▶ **Challenges**
(a) Answer these from the Parker passage, one per line:
(i) In career wins, who is the only coach remotely close to Parker, and at what total?
(ii) Against which team did BU play the exhibition game?
(iii) In what year did Parker captain the team at his alma mater?
(b) Write out the Parker passage word for word from "Last week, BU" up to and including "the 1968 team?".

[start of Quoted passage]

If Ted Williams is known as the "best hitter who ever lived" in Boston's storied sports lore, then Parker, a rabid Red Sox fan, likely will go down as the best college hockey coach in Beantown and NCAA history. Most assuredly at one school. In career wins, only Michigan's Red Berenson
is remotely close at 675.
Last week, BU raised its third banner at Jack Parker Rink in Agganis Arena before an exhibition game against the U.S. Under-18 Team.
Don't look for Parker's reference to a Mick Jagger lyric to be associated with any "R" parties in his honor too soon.
"They're not going to carry me out sideways," Parker told NHL.com about retirement. "At least I hope. It's probably a two-year lookout. 'Am I going to retire in two years? No.' When I decide, it will be two years hence with no notice, but made up in my own mind. But that's a while off."
What keeps Parker gathering no moss at his alma mater, where he captained the 1968 team?
"The new rink has invigorated me and that does give better opportunities to recruit," he said. "The relationship you have with the players; it keeps you young. And I'm still a competitive guy.

[end of Quoted passage]
[start of Dataset excerpt]

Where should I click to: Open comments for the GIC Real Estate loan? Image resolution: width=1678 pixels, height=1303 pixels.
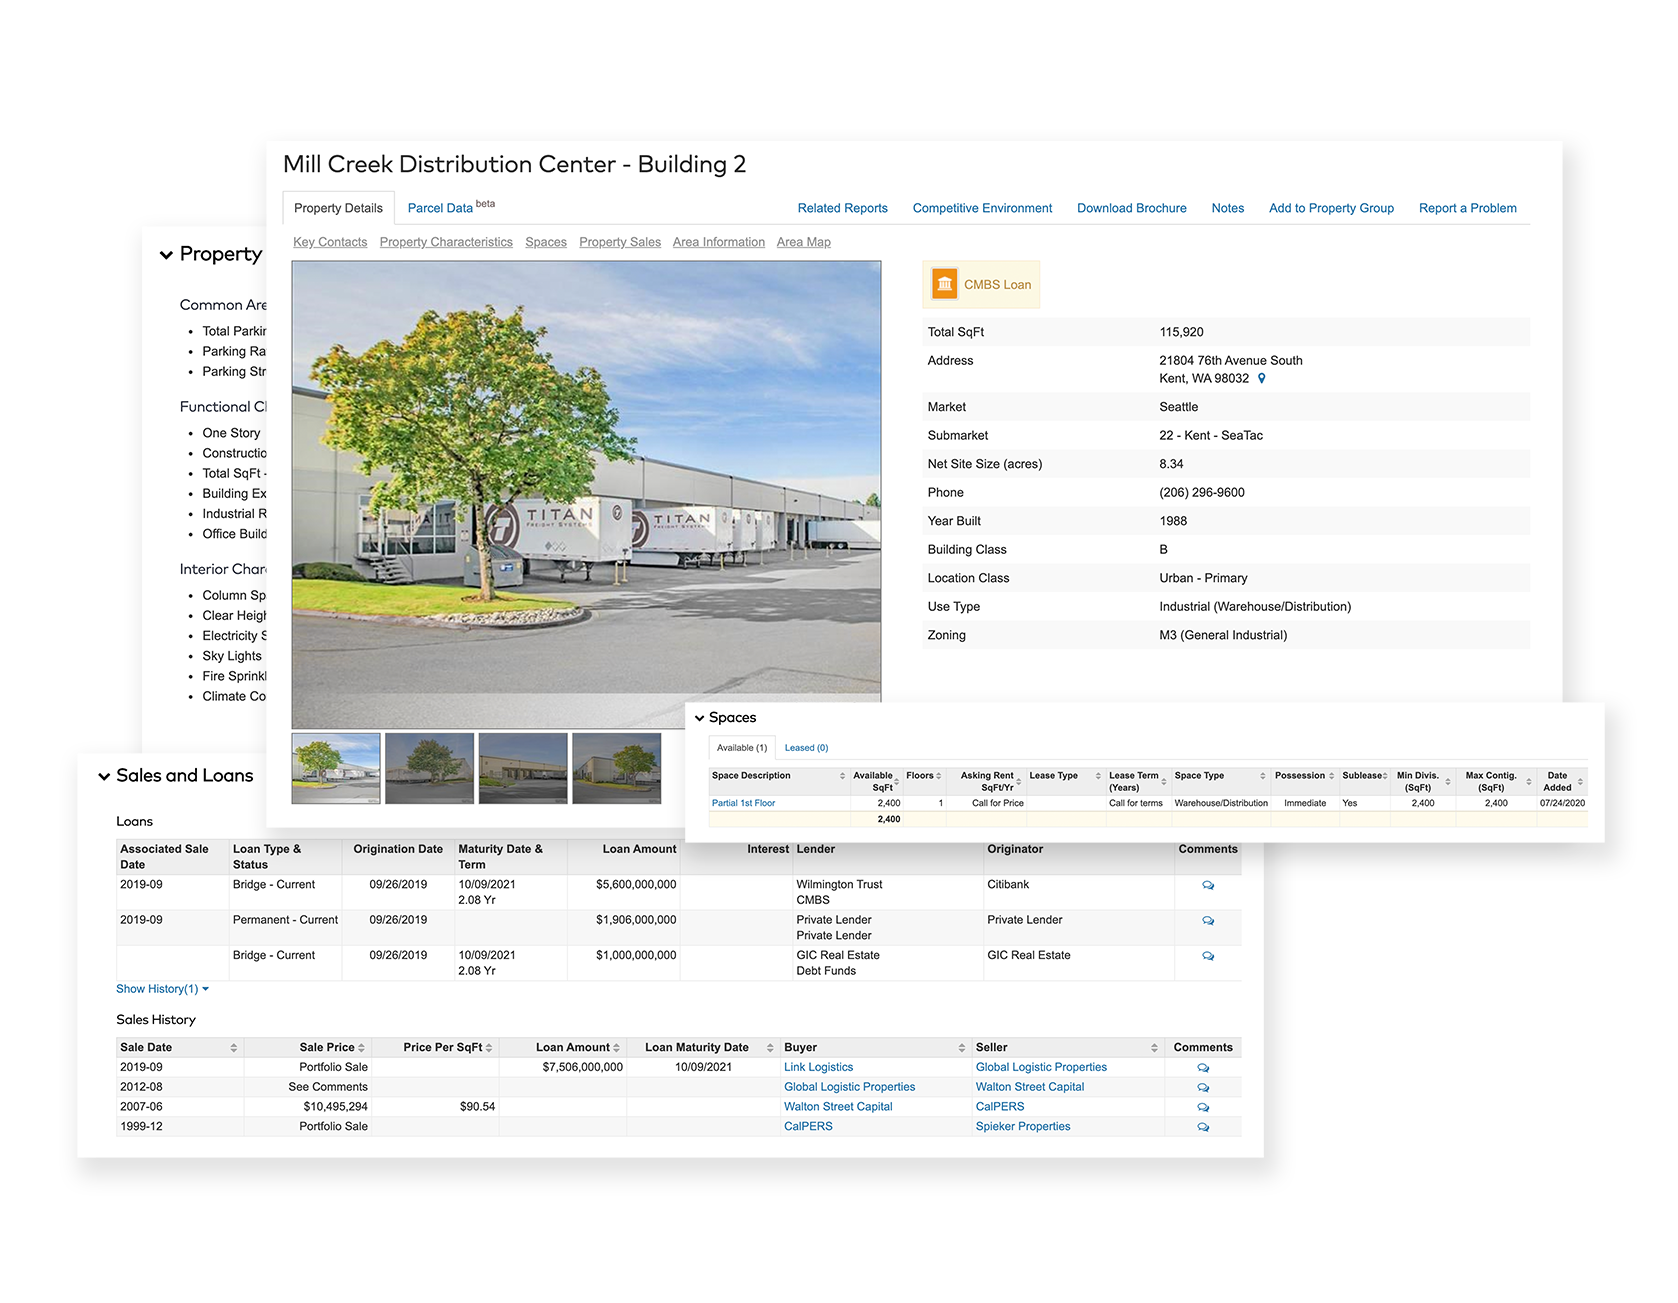click(x=1207, y=956)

[end of Dataset excerpt]

▶ **Written answers**
(a)
(i) Michigan's Red Berenson, at 675
(ii) The U.S. Under-18 Team
(iii) 1968

(b)
Last week, BU raised its third banner at Jack Parker Rink in Agganis Arena before an exhibition game against the U.S. Under-18 Team.
Don't look for Parker's reference to a Mick Jagger lyric to be associated with any "R" parties in his honor too soon.
"They're not going to carry me out sideways," Parker told NHL.com about retirement. "At least I hope. It's probably a two-year lookout. 'Am I going to retire in two years? No.' When I decide, it will be two years hence with no notice, but made up in my own mind. But that's a while off."
What keeps Parker gathering no moss at his alma mater, where he captained the 1968 team?